Healthcare costs can be a big one of the costs that retirees have to deal with. In fact, most seniors are surprised by how high their Medicare costs are. Even Medicare Part D, which pays for prescriptions, is part of this.
The Centers for Medicare & Medicaid Services recently said that seniors’ prescription drug coverage premiums could go down in 2023. But that drop isn’t much to get excited about, and higher deductibles could easily cancel it out.

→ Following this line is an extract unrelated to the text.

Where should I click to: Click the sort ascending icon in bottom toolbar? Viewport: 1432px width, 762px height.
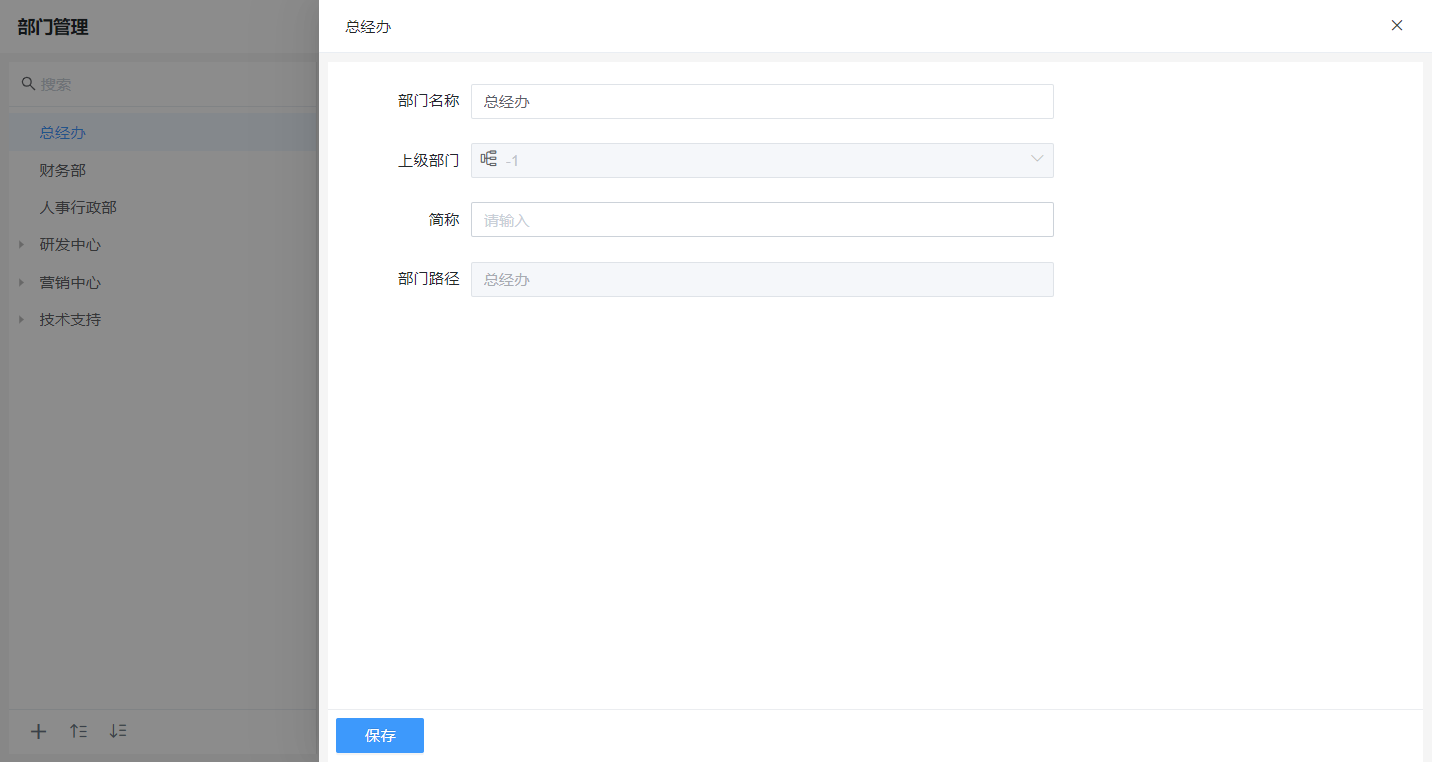point(78,731)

Lower Premium Expenses Will Not Go A Long Way
CMS releases 2023 Medicare Advantage and Part D Advance Notice >"CMS is proposing an effective growth rate of 4.75% and an overall expected average change in revenue of 7.98%, following a 4.08% revenue increase planned for 2022" https://t.co/hRlPyxL3Oj
— Sandeep Pulim (@SPulim) February 4, 2022
Many seniors got most of their money from Social Security, which was a fixed income. And many retirees struggle to pay for health care. In 2023, Medicare Part D premiums for seniors could go down by $0.58. This would be a break for them.
Yes, the average monthly premium for Part D is expected to go down from $32.08 to $31.50. So, all things considered, seniors may end up with a few extra dollars at the end of the year.
…Or won’t they? The premiums for Part D will go down, but the maximum deductible is expected to go up by $25 from $480 to $505 the following year. Not all seniors will be affected by this change since some Part D plans don’t have deductibles. But people with the highest deductibles could lose their savings on premiums.
Also, as usual, people who make more money will have to pay more for Part D because of IRMAAs, or income-related monthly adjustment amounts. These rules are also true for Part B premiums.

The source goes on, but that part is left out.